> _Aim of the task_
From first line to last, write out the data precisely as shown.

> _Data supplied_
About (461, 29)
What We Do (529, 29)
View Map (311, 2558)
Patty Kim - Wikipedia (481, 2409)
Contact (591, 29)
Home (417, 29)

> _Written answer_
About (461, 29)
What We Do (529, 29)
View Map (311, 2558)
Patty Kim - Wikipedia (481, 2409)
Contact (591, 29)
Home (417, 29)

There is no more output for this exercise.